In the early years after founding the college our path was at times steep, thorny and solitary. Nevertheless with the dedication of staff, students and supporters, who recognised the value of a Shue Yan education, we were able to stick to our principles, adopt an independent stance that was at odds with government policy and survive until policy changed again and paved the way for us to move forward to achieving our goal of University title.
Since 2001 we have witnessed a massive expansion in tertiary education provision in Hong Kong at both sub-degree and degree level that has been facilitated by the rapid development of accredited self-financing education providers and support from the HK Government. We have participated in the education reforms that mean that since 2012, Shue Yan's four-year degree programmes are no longer the exception, but the rule. Since 2014, our academic staff have access to competitive grants from earmarked research funds administered by the RGC. Yet, despite apparently 'fitting-in' for the first time in our 40+ years, as Hong Kong's first, and thus far, only private not-for-profit university, Shue Yan cannot rest on its laurels.
While the past twenty-five years have been good to Hong Kong's young people in terms of expanding educational and job opportunities, the ever-escalating cost of housing and political uncertainties have resulted in many of them postponing or indeed cancelling plans for parenthood. As a result the SAR is experiencing a demographic downturn, the effects of which will be an over-supply of places in self-financing institutions in the post-secondary sector by as early as the 2016/17 academic year. To survive and thrive in the decade to come, Shue Yan must yet again make hard choices and take decisions that are both principled and pragmatic about how we can best continue to serve the Hong Kong community by playing to our strengths in areas of need.
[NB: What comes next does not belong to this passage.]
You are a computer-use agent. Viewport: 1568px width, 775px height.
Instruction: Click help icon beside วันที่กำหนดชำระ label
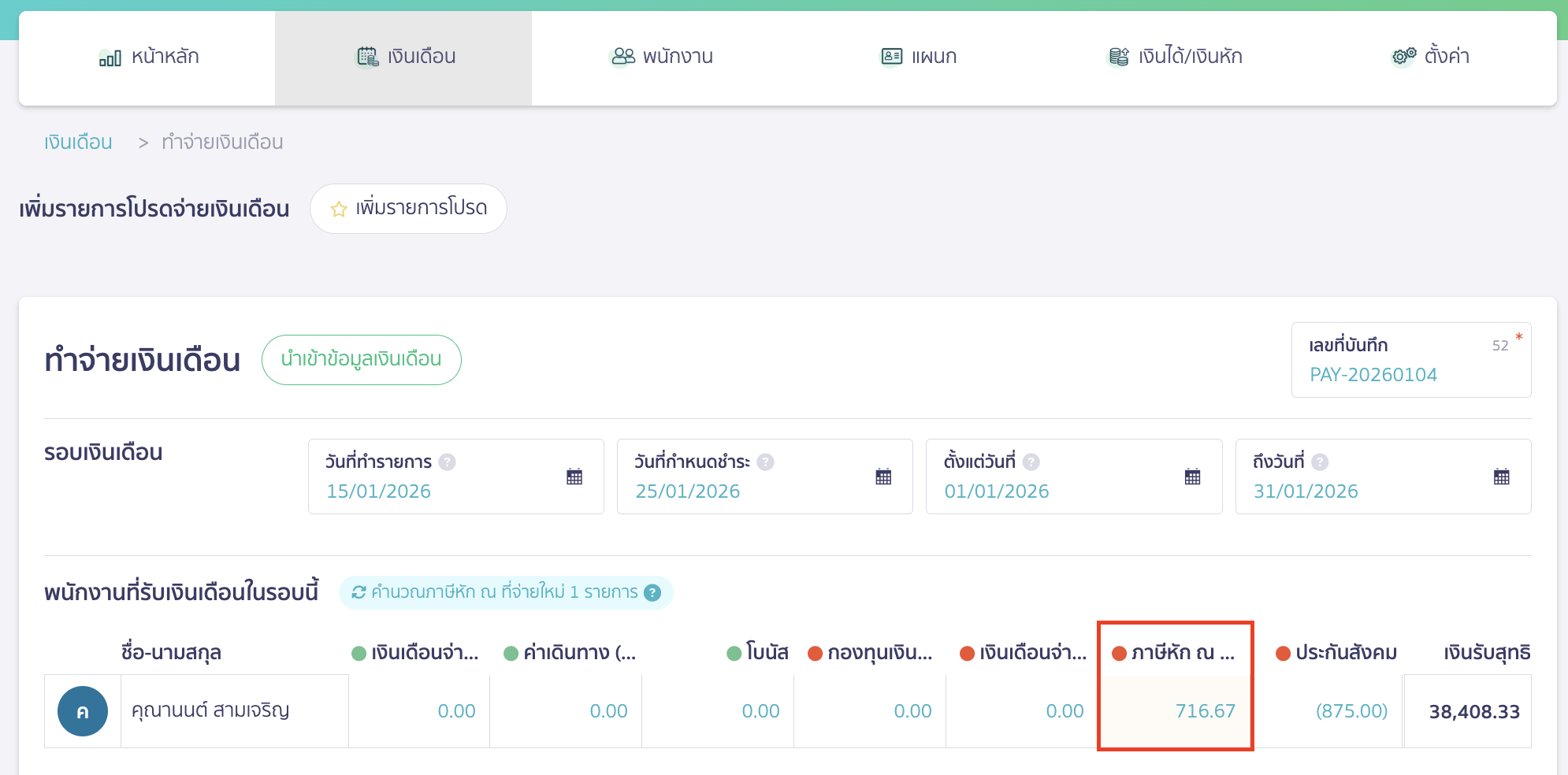coord(765,462)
Throughout the developed world, governments are grappling with how to provide sufficient services to meet the needs of an ageing population. Here in Hong Kong we also need to address (and not for the first time since 1971) the issues arising from the need to assimilate new young migrants and to create a vibrant, harmonious, equitable, well-informed and well-governed society that respects the rule of law as embodied in the Basic Law. We must find ethical ways to assure the continued financial well-being of the SAR that do not further increase the wealth gap between rich and poor and impact adversely on the environment.
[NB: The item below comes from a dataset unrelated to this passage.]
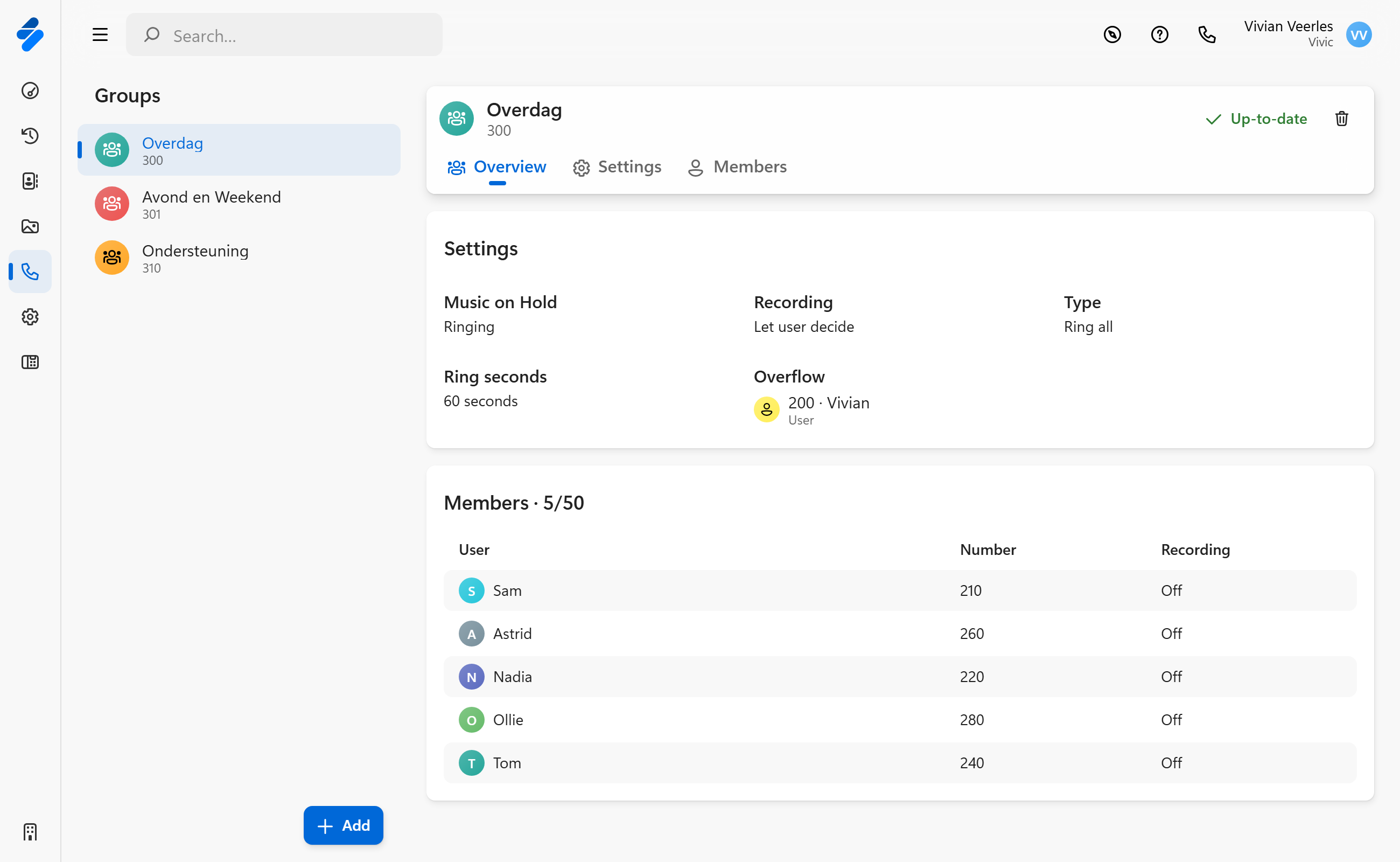Open the media folder sidebar icon
The height and width of the screenshot is (862, 1400).
point(30,226)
The wisdom and integrity of our political leaders; the vigilance of lawyers and the judiciary to safeguard those aspects of our legal system that ensure the rights and freedoms we take for granted; and the research and enquiry undertaken by academic colleagues and students in our universities across many disciplines; these will all be required to envision, develop and maintain Hong Kong as a free and fair society. In today's technology-driven, interconnected world, effective solutions are likely to be multi-faceted and interdisciplinary in nature.
I have been fortunate to remain in sufficiently good health to continue to work into my mid-90s. I believe that remaining active, both intellectually and physically, is one of the keys to longevity. Confucius himself made the point clearly in the Analects, Book VII. When describing himself, he said "This is the character of the man so intent upon enlightening the eager that he forgets his hunger, and so happy in doing so, that he forgets the bitterness of his lot and does not realise that old age is at hand." (「其為人也,發憤忘食,樂以忘憂,不知老之將至云爾」《論語‧述而》)
However, as Polonius, another old man well-known for taking his time to get to the point, remarked in Shakespeare's Hamlet: "Brevity is the soul of wit". Let me conclude here therefore, Mr Pro-chancellor, by thanking you again for bestowing this distinction on me today. I am most truly honoured.
Delivered by Professor Hu Yao Su, Academic Vice-President of the Hong Kong Shue Yan University on behalf of the honorary graduate, Dr the Honourable Henry Hu Hung Lick.